▶ [WORK INSTRUCTIONS]
Please set down each line of the material exactly.

────────────────────

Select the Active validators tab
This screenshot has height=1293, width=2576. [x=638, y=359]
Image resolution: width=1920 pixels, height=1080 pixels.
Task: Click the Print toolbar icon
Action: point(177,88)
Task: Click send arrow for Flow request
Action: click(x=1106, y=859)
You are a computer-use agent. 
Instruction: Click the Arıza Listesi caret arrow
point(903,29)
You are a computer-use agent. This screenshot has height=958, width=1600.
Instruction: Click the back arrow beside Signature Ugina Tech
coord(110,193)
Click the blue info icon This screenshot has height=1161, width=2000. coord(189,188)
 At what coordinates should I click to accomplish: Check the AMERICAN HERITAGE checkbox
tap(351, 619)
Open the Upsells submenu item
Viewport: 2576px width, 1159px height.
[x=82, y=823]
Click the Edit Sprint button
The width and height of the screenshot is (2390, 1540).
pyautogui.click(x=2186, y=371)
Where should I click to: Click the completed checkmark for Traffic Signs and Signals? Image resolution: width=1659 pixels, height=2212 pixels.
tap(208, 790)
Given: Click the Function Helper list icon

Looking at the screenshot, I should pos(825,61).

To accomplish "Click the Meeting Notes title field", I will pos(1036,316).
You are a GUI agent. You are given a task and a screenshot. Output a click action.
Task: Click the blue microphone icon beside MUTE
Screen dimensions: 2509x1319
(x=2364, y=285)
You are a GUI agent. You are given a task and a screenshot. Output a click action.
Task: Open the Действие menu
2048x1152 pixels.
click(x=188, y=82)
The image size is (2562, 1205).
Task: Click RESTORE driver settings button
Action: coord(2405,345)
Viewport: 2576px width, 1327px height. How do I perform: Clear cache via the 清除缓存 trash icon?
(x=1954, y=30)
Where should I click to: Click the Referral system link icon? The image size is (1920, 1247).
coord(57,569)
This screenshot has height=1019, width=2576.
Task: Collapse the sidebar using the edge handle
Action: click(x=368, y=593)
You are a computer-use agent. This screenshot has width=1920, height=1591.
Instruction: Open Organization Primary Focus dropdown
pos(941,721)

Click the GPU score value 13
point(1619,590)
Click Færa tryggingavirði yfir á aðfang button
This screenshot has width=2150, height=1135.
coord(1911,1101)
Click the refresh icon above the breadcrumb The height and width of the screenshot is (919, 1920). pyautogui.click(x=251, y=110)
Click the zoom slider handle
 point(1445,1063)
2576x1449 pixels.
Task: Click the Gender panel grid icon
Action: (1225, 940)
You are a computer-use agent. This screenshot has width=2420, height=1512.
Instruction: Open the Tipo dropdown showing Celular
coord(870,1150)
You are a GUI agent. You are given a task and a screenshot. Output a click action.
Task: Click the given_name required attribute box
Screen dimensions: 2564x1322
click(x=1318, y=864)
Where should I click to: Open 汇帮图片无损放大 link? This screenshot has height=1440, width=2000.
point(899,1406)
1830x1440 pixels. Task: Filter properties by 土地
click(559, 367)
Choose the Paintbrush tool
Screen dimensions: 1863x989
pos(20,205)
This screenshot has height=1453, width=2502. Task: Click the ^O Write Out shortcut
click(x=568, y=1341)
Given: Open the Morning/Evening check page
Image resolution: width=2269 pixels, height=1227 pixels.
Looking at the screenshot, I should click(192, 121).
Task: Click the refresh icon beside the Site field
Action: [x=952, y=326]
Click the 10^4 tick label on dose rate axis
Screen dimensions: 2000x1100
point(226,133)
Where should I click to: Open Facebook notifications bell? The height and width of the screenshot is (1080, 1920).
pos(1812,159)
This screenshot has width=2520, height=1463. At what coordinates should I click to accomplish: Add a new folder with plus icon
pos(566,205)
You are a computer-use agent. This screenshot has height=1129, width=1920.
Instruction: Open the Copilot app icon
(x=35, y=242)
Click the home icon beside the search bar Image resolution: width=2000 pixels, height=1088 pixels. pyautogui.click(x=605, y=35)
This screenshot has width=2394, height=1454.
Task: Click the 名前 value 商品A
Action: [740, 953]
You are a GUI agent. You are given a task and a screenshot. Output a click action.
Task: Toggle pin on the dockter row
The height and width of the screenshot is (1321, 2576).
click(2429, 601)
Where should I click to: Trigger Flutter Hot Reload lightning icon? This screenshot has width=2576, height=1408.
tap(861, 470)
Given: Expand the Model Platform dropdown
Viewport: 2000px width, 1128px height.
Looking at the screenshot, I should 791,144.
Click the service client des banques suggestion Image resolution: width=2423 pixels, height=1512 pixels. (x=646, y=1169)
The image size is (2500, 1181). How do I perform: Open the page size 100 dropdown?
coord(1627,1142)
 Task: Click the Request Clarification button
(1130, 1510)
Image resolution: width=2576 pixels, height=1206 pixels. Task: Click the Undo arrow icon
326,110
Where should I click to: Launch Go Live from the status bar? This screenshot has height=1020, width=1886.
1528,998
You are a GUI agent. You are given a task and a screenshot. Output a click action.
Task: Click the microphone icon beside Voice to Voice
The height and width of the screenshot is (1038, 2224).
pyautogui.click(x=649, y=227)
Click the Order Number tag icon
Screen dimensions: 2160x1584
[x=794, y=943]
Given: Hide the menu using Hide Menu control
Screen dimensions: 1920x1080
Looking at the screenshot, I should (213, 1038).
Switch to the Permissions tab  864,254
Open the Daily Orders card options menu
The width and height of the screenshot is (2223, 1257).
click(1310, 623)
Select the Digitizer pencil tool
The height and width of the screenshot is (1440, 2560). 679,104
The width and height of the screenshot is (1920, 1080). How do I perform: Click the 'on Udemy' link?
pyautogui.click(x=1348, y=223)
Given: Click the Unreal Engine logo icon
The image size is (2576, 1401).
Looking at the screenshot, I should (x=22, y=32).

────────────────────

▶ [RESULT]
Select the Active validators tab
This screenshot has height=1293, width=2576. [x=638, y=359]
Image resolution: width=1920 pixels, height=1080 pixels.
Task: Click the Print toolbar icon
Action: point(177,88)
Task: Click send arrow for Flow request
Action: click(x=1106, y=859)
You are a computer-use agent. 
Instruction: Click the Arıza Listesi caret arrow
point(903,29)
You are a computer-use agent. This screenshot has height=958, width=1600.
Instruction: Click the back arrow beside Signature Ugina Tech
coord(110,193)
Click the blue info icon This screenshot has height=1161, width=2000. coord(189,188)
 At what coordinates should I click to accomplish: Check the AMERICAN HERITAGE checkbox
tap(351, 619)
Open the Upsells submenu item
Viewport: 2576px width, 1159px height.
[x=82, y=823]
Click the Edit Sprint button
The width and height of the screenshot is (2390, 1540).
pyautogui.click(x=2186, y=371)
Where should I click to: Click the completed checkmark for Traffic Signs and Signals? Image resolution: width=1659 pixels, height=2212 pixels.
tap(208, 790)
Given: Click the Function Helper list icon

Looking at the screenshot, I should pos(825,61).

To accomplish "Click the Meeting Notes title field", I will pos(1036,316).
You are a GUI agent. You are given a task and a screenshot. Output a click action.
Task: Click the blue microphone icon beside MUTE
Screen dimensions: 2509x1319
(x=2364, y=285)
You are a GUI agent. You are given a task and a screenshot. Output a click action.
Task: Open the Действие menu
2048x1152 pixels.
click(x=188, y=82)
The image size is (2562, 1205).
Task: Click RESTORE driver settings button
Action: coord(2405,345)
Viewport: 2576px width, 1327px height. How do I perform: Clear cache via the 清除缓存 trash icon?
(x=1954, y=30)
Where should I click to: Click the Referral system link icon? The image size is (1920, 1247).
coord(57,569)
This screenshot has height=1019, width=2576.
Task: Collapse the sidebar using the edge handle
Action: click(x=368, y=593)
You are a computer-use agent. This screenshot has width=1920, height=1591.
Instruction: Open Organization Primary Focus dropdown
pos(941,721)

Click the GPU score value 13
point(1619,590)
Click Færa tryggingavirði yfir á aðfang button
This screenshot has width=2150, height=1135.
coord(1911,1101)
Click the refresh icon above the breadcrumb The height and width of the screenshot is (919, 1920). pyautogui.click(x=251, y=110)
Click the zoom slider handle
 point(1445,1063)
2576x1449 pixels.
Task: Click the Gender panel grid icon
Action: (1225, 940)
You are a computer-use agent. This screenshot has width=2420, height=1512.
Instruction: Open the Tipo dropdown showing Celular
coord(870,1150)
You are a GUI agent. You are given a task and a screenshot. Output a click action.
Task: Click the given_name required attribute box
Screen dimensions: 2564x1322
click(x=1318, y=864)
Where should I click to: Open 汇帮图片无损放大 link? This screenshot has height=1440, width=2000.
point(899,1406)
1830x1440 pixels. Task: Filter properties by 土地
click(559, 367)
Choose the Paintbrush tool
Screen dimensions: 1863x989
pos(20,205)
This screenshot has height=1453, width=2502. Task: Click the ^O Write Out shortcut
click(x=568, y=1341)
Given: Open the Morning/Evening check page
Image resolution: width=2269 pixels, height=1227 pixels.
Looking at the screenshot, I should click(192, 121).
Task: Click the refresh icon beside the Site field
Action: [x=952, y=326]
Click the 10^4 tick label on dose rate axis
Screen dimensions: 2000x1100
point(226,133)
Where should I click to: Open Facebook notifications bell? The height and width of the screenshot is (1080, 1920).
pos(1812,159)
This screenshot has width=2520, height=1463. At what coordinates should I click to accomplish: Add a new folder with plus icon
pos(566,205)
You are a computer-use agent. This screenshot has height=1129, width=1920.
Instruction: Open the Copilot app icon
(x=35, y=242)
Click the home icon beside the search bar Image resolution: width=2000 pixels, height=1088 pixels. pyautogui.click(x=605, y=35)
This screenshot has width=2394, height=1454.
Task: Click the 名前 value 商品A
Action: [740, 953]
You are a GUI agent. You are given a task and a screenshot. Output a click action.
Task: Toggle pin on the dockter row
The height and width of the screenshot is (1321, 2576).
click(2429, 601)
Where should I click to: Trigger Flutter Hot Reload lightning icon? This screenshot has width=2576, height=1408.
tap(861, 470)
Given: Expand the Model Platform dropdown
Viewport: 2000px width, 1128px height.
Looking at the screenshot, I should 791,144.
Click the service client des banques suggestion Image resolution: width=2423 pixels, height=1512 pixels. (x=646, y=1169)
The image size is (2500, 1181). How do I perform: Open the page size 100 dropdown?
coord(1627,1142)
 Task: Click the Request Clarification button
(1130, 1510)
Image resolution: width=2576 pixels, height=1206 pixels. Task: Click the Undo arrow icon
326,110
Where should I click to: Launch Go Live from the status bar? This screenshot has height=1020, width=1886.
1528,998
You are a GUI agent. You are given a task and a screenshot. Output a click action.
Task: Click the microphone icon beside Voice to Voice
The height and width of the screenshot is (1038, 2224).
pyautogui.click(x=649, y=227)
Click the Order Number tag icon
Screen dimensions: 2160x1584
[x=794, y=943]
Given: Hide the menu using Hide Menu control
Screen dimensions: 1920x1080
Looking at the screenshot, I should (213, 1038).
Switch to the Permissions tab  864,254
Open the Daily Orders card options menu
The width and height of the screenshot is (2223, 1257).
click(1310, 623)
Select the Digitizer pencil tool
The height and width of the screenshot is (1440, 2560). 679,104
The width and height of the screenshot is (1920, 1080). How do I perform: Click the 'on Udemy' link?
pyautogui.click(x=1348, y=223)
Given: Click the Unreal Engine logo icon
The image size is (2576, 1401).
Looking at the screenshot, I should (x=22, y=32).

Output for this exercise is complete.